AIM OF THE TASK. Your task is to transcribe all of the records exactly and leave out the pictures.

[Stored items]

========================================

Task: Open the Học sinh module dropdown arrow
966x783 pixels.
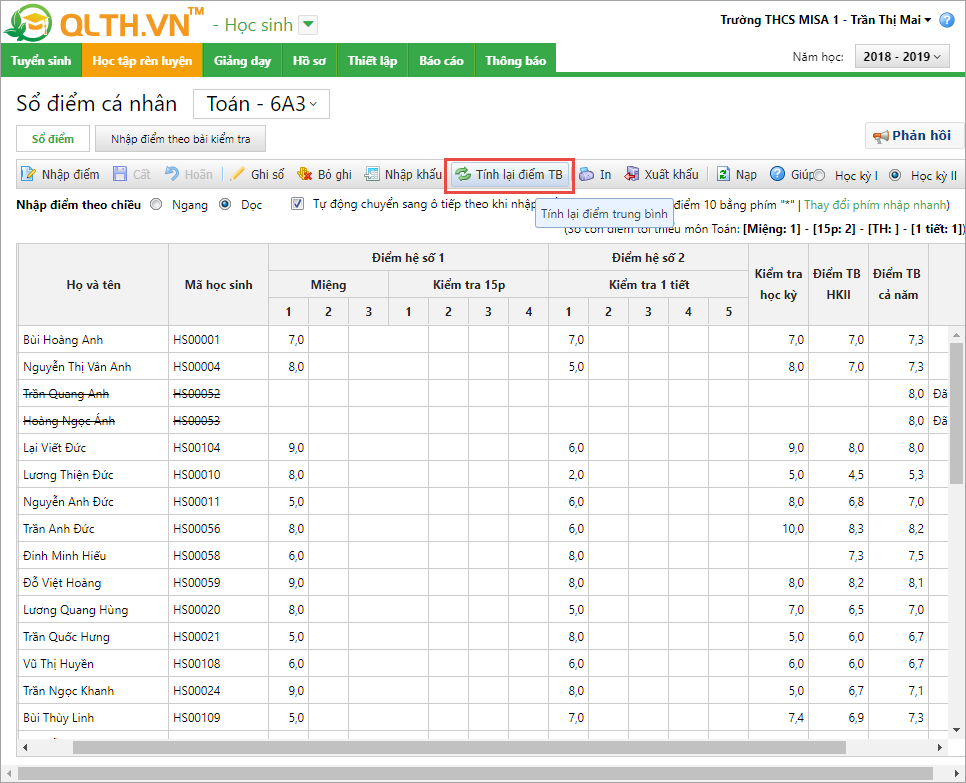Action: (x=308, y=25)
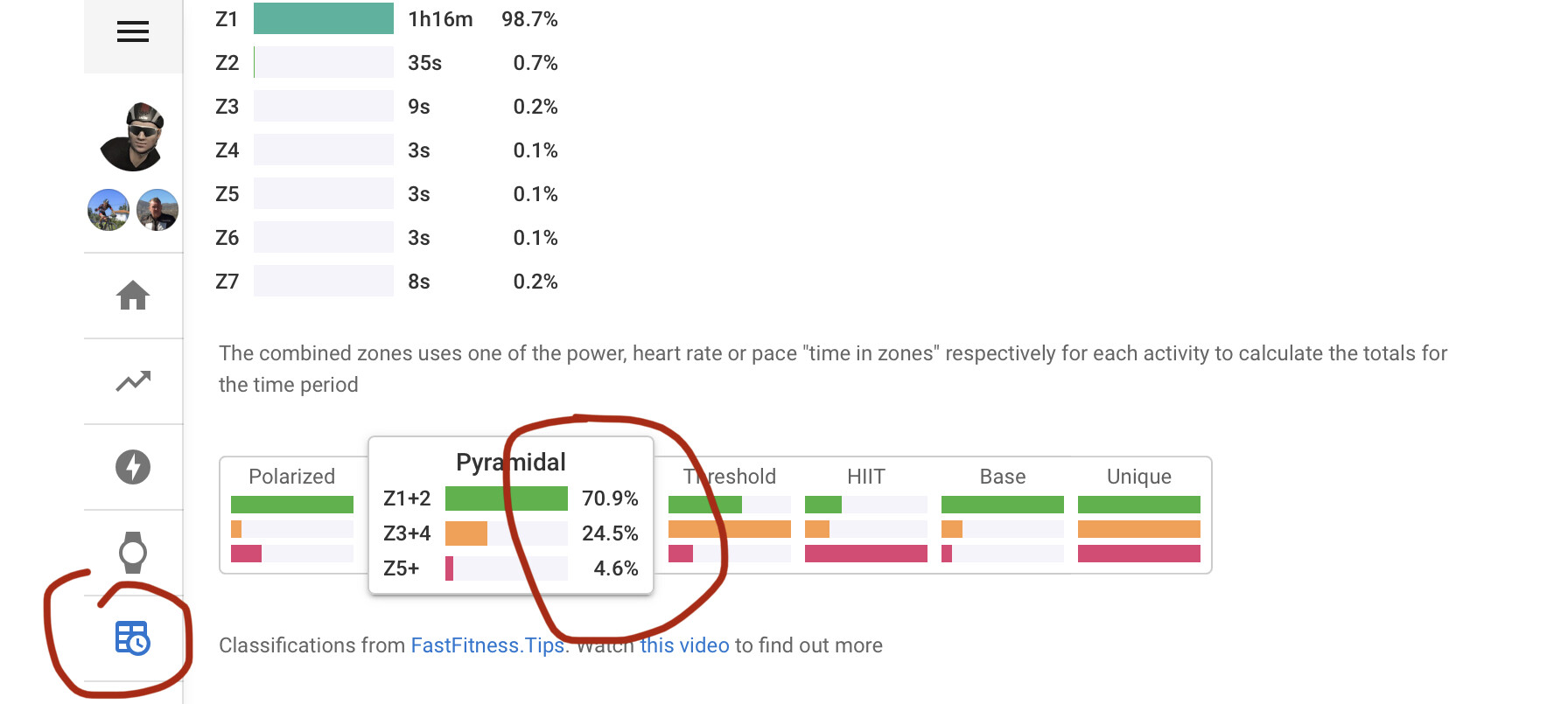Select the Polarized classification
The image size is (1568, 704).
(x=292, y=515)
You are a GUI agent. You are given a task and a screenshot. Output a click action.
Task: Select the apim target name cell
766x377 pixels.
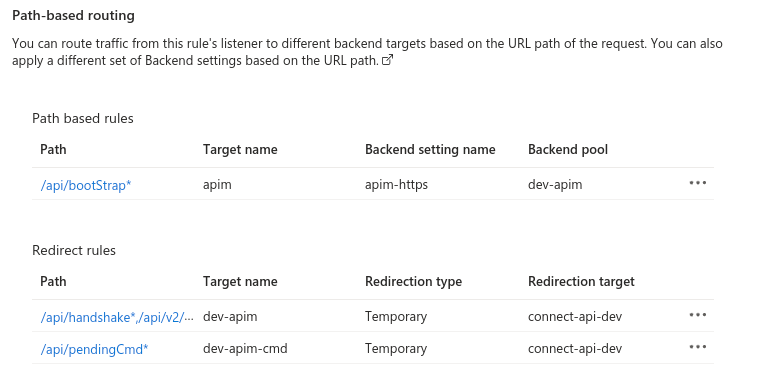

========================================

RESULT OF THE EXERCISE.
Task: Open the Học sinh module dropdown arrow
966x783 pixels.
Action: (x=308, y=25)
Select the Polarized classification
The image size is (1568, 704).
(x=292, y=515)
You are a GUI agent. You are given a task and a screenshot. Output a click action.
Task: Select the apim target name cell
766x377 pixels.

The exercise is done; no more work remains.